Depreciation recapture is the tax you owe when you sell a rental, charged on the depreciation you claimed against the building over the years you held it. It applies to residential rentals under Section 1250, is taxed at your ordinary rate up to a 25 percent ceiling, and, this is the part that surprises people, it applies to depreciation you were allowed to take even if you never actually took it.
The IRS lets you deduct a slice of the building each year you rent it. When you sell, it adds that running total back to your taxable gain and taxes it separately from the rest. The deductions felt free while you held the property. They were a loan, and the sale is the bill.
In practice
Say you buy a single-family rental for $300,000, with $60,000 of that allocated to land. The depreciable building basis is $240,000, recovered straight-line over 27.5 years, so roughly $8,727 a year. After 10 years you have claimed about $87,270 in depreciation. That lowered your cost basis from $300,000 to about $212,730.
Now you sell for $400,000 (ignore selling costs to keep the math clean).

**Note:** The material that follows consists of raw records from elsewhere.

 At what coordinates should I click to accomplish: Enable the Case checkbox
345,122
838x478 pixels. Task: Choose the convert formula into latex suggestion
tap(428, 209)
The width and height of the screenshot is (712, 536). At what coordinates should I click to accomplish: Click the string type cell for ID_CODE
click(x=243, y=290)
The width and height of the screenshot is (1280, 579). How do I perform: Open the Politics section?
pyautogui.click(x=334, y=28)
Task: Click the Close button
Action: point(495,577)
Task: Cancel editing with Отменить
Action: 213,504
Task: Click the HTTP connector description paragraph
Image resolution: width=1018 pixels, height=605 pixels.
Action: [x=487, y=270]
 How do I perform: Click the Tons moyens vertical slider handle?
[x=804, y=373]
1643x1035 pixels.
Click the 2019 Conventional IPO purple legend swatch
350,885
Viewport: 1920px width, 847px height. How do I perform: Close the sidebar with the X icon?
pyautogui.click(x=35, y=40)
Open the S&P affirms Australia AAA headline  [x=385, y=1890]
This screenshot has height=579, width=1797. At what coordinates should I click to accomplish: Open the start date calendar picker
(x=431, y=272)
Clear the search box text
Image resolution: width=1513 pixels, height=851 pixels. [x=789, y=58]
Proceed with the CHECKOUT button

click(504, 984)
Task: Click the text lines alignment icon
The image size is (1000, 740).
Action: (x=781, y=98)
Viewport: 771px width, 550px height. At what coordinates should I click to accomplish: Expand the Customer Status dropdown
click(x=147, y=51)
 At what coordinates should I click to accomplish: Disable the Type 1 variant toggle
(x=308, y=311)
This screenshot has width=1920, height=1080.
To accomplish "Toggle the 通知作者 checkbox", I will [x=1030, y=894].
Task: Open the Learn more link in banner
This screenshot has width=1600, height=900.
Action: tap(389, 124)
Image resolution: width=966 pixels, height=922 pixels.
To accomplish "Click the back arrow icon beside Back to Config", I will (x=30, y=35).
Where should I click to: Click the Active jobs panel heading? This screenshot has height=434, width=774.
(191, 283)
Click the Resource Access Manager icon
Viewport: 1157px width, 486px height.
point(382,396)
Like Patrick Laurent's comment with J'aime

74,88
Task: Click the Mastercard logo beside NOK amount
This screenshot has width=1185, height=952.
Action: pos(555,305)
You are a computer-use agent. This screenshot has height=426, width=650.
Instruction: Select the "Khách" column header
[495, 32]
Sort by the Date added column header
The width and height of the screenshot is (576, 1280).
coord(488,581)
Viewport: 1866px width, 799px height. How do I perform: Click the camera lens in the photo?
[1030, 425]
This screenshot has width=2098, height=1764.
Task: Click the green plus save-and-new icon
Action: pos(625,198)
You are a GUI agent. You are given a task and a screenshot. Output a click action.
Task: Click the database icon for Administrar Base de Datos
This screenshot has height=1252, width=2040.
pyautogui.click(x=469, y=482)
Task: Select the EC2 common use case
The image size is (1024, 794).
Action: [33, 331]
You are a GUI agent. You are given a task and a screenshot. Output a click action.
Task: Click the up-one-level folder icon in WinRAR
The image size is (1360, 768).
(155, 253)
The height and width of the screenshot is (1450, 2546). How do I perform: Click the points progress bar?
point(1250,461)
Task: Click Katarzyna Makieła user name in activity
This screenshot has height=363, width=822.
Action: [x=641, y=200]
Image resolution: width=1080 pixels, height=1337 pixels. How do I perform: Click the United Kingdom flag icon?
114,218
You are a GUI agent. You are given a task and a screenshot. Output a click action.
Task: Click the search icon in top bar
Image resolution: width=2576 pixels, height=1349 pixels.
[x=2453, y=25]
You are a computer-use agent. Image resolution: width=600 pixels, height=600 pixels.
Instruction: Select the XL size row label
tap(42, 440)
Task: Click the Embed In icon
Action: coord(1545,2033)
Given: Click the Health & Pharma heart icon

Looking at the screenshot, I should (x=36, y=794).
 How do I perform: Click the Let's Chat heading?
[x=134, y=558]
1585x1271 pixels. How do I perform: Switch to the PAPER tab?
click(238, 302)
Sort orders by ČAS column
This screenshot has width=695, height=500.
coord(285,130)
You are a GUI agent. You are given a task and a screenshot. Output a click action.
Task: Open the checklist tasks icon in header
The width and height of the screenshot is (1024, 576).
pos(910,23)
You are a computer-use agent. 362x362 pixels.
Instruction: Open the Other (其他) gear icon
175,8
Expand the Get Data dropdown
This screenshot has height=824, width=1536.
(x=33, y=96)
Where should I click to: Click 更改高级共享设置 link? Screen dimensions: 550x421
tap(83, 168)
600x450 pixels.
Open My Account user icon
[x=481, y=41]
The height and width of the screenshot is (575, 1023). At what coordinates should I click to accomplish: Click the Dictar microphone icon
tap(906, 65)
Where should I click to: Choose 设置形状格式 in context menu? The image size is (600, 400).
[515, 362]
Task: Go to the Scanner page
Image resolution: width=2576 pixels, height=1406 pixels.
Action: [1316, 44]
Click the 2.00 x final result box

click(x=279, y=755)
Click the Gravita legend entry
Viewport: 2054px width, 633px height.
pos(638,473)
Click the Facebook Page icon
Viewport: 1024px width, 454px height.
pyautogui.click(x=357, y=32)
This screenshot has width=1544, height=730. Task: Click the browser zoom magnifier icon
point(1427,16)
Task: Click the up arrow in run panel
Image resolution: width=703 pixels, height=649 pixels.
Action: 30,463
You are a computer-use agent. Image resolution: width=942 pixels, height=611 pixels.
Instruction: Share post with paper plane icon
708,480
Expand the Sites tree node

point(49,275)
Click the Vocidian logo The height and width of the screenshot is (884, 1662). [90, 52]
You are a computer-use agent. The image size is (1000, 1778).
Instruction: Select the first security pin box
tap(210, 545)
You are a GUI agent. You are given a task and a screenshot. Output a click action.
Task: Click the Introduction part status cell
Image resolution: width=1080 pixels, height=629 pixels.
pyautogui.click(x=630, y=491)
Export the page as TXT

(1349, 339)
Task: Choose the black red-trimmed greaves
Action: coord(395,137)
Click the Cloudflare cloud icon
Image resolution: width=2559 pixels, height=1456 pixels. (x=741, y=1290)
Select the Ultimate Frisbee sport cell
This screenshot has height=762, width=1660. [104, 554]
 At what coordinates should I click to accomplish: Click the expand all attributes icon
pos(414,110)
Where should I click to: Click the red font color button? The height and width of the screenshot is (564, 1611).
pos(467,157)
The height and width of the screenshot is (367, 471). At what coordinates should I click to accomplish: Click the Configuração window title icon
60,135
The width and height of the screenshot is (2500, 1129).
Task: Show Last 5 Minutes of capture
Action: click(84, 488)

Your total gain is $400,000 − $212,730, or $187,270. Of that, $87,270 is unrecaptured Section 1250 gain, taxed at up to 25 percent: about $21,818 if you are at the ceiling. The remaining $100,000 is regular long-term capital gain, taxed at 0, 15, or 20 percent depending on your income. The recaptured piece does not get the lower capital-gain rate, which is why a sale can cost more than a quick gain estimate suggests.
Why it matters to a small landlord
Two things bite. First, you cannot skip depreciation to avoid the bill. The IRS recaptures what you were allowed to deduct, so a landlord who never claimed it pays recapture anyway and got no deduction in return. Run the numbers in the depreciation calculator and read how the 27.5-year math works so the annual deduction is on your return every year, not left on the table. Second, recapture is a reason the headline profit on a sale is not the cash you keep. Model it before you list.
Recapture sits next to a few terms worth knowing together. Your cost basis is what depreciation erodes year by year, and the recapture is the reckoning. The portion above recapture is capital gains, taxed at the lower long-term rate. And a properly structured 1031 exchange defers both the gain and the recapture into the next property, which is the main reason long-term holders use one instead of cashing out.
These are estimates to help you organize your year for your CPA, not tax advice. Confirm current Section 1250 treatment and the 25 percent ceiling, and have a tax professional run your actual sale.